Some start-up aspirants made the jump because they needed a career change. Others saw an entrepreneurial opportunity and chose to go for it. For those who were casualties of the “Great Downsizing,” the decision was made for them.
For Laura Ure, it was the first reason — she was unsatisfied with where she was in her profession. In September of 2014 she started her own marketing and advertising firm, Keenability, in Boca Raton with two freelancers.
She’s happy to say, 18 months later, the firm has been more successful than she could have imagined. She now has nine employees, and is looking to add five more by the end of this year to keep pace with demand. She’s looking to move to a bigger office, too.

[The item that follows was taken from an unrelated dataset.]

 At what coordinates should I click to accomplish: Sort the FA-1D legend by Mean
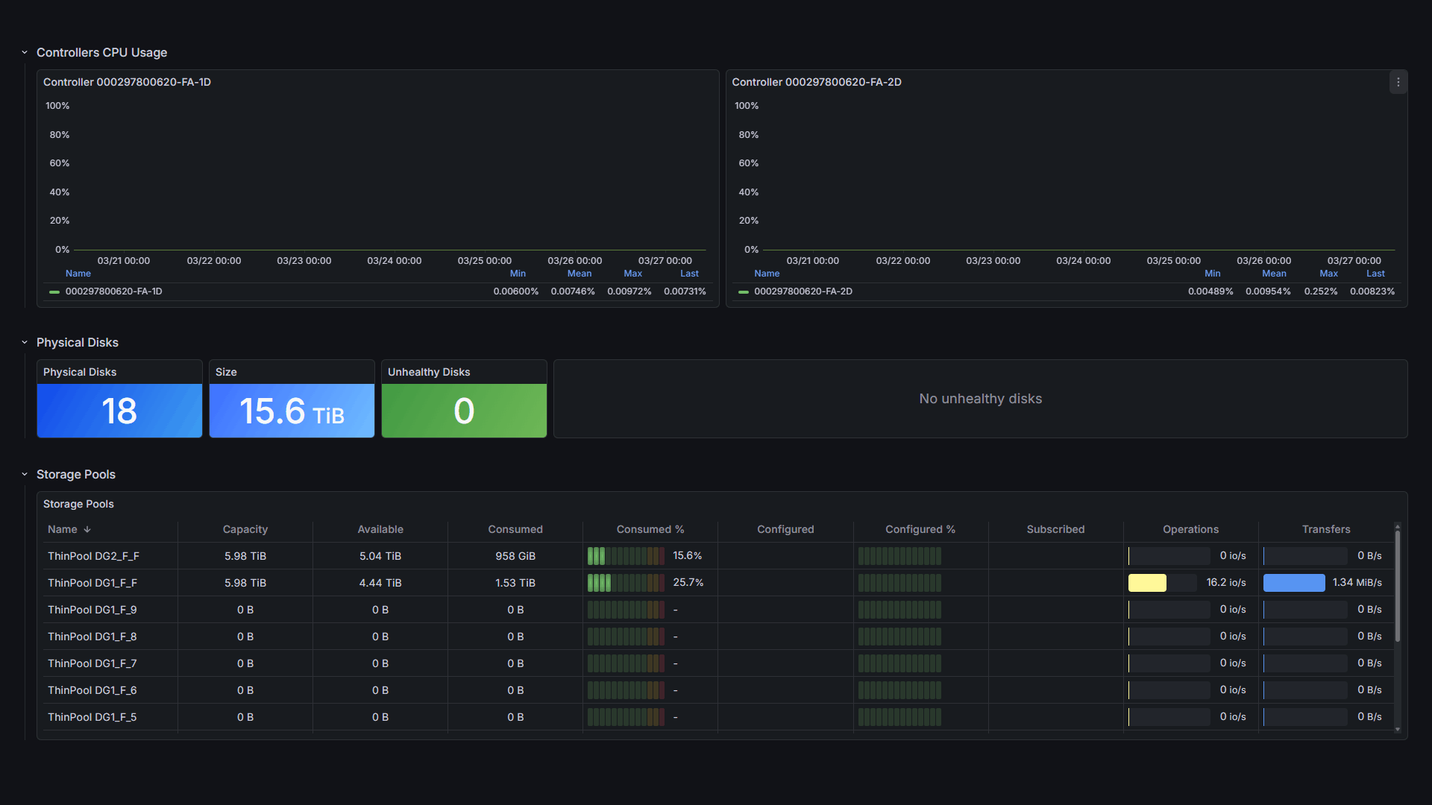(579, 274)
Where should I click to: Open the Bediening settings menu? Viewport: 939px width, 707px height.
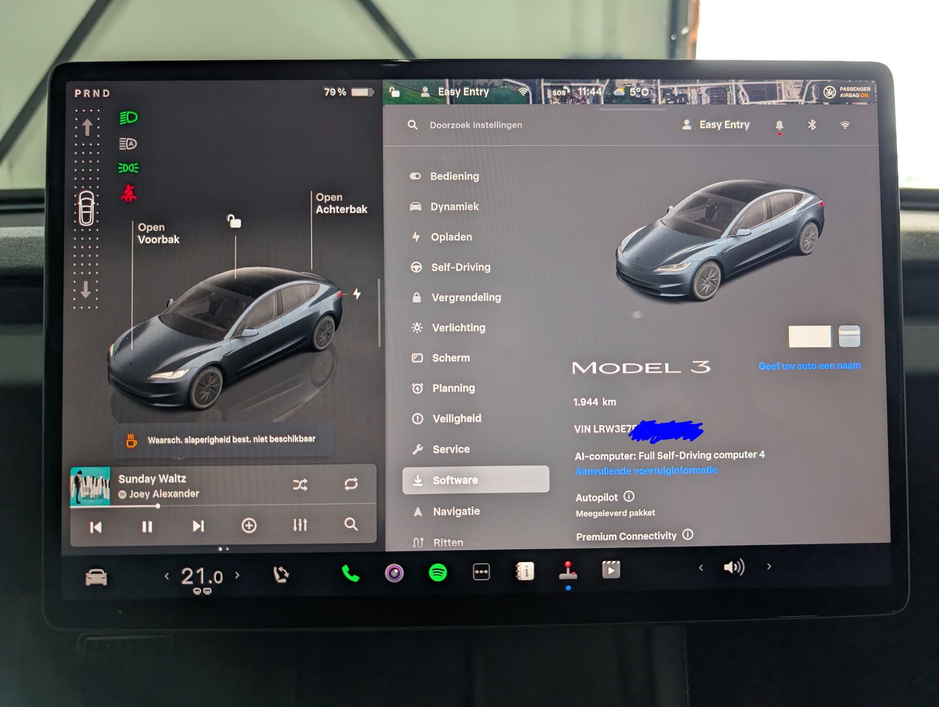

Even so, Ure said she’s leery of becoming complacent.
“I don’t think I ever want to say we’ve made it,” she said. “We have to keep growing always. I always want to have a start-up mentality.”
The start-up trend has helped spur businesses suited to start-ups.
Just last month, Monday Meeting featured Palm Beach Gardens resident Dana Middleton. She and her husband, David, are the franchise owners of Intelligent Office, a company specializing in “virtual office” services such as phone, mail and other support.
Intelligent Office has more than 180 clients in the area, including lawyers, financial advisers, contractors — and entrepreneurs.
One reason Florida is a start-up incubator is that it is small-business friendly. Pacific Research Institute Senior Fellow Wayne Winegarden said Florida ranks ninth in its small business regulation index. That’s good, but Winegarden said the state could do better in easing requirements for occupational licenses and tort reform to make it easier for future start-ups.
“The goal should be fewer barriers, not more barriers for small business,” he said.
Politicians take note. Start-up entrepreneurs are a potential voter base.